However, I feel very differently when it comes to the solstices. I am even quite reverent in regard to both the Winter and Summer Solstice and always observe them. To me they really are special times.
This word “observe” is a funny one and I only began to understand this use of it by studying the Tibetan Buddhist calendar. In Tibet, until recently, they did not observe Saturdays and Sundays as special or as days off. Instead they observed New and Full Moons plus various other solunar events in the month. They took these days off. Imagine that. No weekends, but days off based on natural astronomical events!
Setting aside a day like the New or Full Moon as a day for observation was a new concept for me. Well, by now it’s been something like fifty years. The whole idea of setting time aside to observe your mindstream was simply a new idea, but one I intuitively warmed to. So much the more when it comes to the two great turning points in the year, the Winter and Summer Solstices. I measure my year by those two peaks.
If we study ancient civilizations, the year did not turn on the January 1st, but rather on the winter and summer solstices. There are hundreds of sites that celebrate the solstices, some of the more well-known ones being Glastonbury, Chichen Itza, the Temple of Karnak, Newgrange, and Easter Island.
If the Summer Solstice is equivalent to the Full Moon of the yearly cycle, then the Winter Solstice is the New Moon of the Year, a much more sensible point in time to indicate the start of a new yearly cycle since astronomically this is the actual turning point of the Sun’s influence with the Earth. The winter solstice is the point of rebirth of the Sun each year.

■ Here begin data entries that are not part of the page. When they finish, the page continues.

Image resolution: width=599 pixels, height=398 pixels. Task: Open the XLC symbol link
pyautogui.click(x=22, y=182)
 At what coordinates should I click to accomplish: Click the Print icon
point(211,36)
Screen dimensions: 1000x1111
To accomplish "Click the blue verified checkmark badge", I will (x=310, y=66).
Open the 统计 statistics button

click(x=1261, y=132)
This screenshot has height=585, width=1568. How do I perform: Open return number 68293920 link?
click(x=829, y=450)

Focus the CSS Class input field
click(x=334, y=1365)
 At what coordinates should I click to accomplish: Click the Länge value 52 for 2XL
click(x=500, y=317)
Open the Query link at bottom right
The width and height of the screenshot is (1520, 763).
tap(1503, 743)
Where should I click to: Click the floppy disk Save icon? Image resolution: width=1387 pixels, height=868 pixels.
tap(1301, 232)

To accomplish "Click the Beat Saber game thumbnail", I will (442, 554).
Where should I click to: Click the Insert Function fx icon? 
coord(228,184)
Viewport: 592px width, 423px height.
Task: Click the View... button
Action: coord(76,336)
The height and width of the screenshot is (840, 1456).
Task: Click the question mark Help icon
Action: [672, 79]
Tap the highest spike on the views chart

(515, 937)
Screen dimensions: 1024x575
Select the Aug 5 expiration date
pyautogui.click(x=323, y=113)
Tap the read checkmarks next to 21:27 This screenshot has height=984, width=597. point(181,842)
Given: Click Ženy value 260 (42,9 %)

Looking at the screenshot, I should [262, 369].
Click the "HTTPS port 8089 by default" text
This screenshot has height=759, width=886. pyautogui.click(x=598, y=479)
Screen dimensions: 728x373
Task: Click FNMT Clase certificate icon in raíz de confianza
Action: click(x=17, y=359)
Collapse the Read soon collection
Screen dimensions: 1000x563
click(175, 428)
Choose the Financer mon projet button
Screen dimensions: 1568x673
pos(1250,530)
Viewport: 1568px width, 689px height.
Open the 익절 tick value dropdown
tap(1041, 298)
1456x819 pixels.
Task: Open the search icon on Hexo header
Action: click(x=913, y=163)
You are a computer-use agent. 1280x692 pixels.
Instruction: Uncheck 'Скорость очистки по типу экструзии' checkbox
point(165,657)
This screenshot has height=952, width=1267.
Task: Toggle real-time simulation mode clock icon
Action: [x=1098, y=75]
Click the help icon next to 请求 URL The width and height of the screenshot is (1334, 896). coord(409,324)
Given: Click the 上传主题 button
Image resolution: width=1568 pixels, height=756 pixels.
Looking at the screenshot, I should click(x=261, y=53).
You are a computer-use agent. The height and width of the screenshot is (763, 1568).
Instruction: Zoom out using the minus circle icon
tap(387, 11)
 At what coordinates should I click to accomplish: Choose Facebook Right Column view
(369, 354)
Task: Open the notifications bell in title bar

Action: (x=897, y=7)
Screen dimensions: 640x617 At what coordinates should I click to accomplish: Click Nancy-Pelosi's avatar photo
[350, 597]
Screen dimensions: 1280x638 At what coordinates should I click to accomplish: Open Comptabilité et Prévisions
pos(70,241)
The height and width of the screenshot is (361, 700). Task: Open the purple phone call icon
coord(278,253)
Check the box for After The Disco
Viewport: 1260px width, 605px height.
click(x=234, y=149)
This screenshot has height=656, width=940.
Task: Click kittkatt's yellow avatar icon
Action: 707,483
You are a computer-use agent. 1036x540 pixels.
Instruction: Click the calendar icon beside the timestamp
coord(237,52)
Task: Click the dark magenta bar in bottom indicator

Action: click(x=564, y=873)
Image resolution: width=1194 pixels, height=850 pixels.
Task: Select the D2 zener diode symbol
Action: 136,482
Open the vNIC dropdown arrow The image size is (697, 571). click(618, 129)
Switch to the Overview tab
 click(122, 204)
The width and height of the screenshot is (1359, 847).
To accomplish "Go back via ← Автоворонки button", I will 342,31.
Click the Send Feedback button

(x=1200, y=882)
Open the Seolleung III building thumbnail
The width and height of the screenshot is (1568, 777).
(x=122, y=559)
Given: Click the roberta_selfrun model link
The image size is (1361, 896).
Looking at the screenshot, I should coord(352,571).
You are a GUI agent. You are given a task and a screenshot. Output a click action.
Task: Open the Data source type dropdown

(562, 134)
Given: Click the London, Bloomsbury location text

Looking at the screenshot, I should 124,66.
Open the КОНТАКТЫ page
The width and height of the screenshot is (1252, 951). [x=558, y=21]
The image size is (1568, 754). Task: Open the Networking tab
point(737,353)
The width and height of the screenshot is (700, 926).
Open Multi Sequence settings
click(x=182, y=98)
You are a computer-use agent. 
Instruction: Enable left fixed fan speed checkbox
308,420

In many traditions, the winter solstice marks the victory of the Sun over the increasing darkness and the beginning of its march northward toward summer and light. This is the turning point and it also marks the first day of winter. In most ancient societies the winter solstice was celebrated as the beginning of the New Year, often called winter’s night -- the rebirth of the Sun. At the winter solstice is released the seed impulse for the next yearly cycle. It begins again.
This winter solstice will occur at 12:30 AM EST Thursday December 22nd, so Wednesday December 21st will be the New Year’s Eve for rest of us, all the Wiccans, Druids, Celtics, and the so-called pagans and heathens. I don’t generally consider myself as belonging to those groups, but when it comes to artificial holidays and calendars, I can’t use them.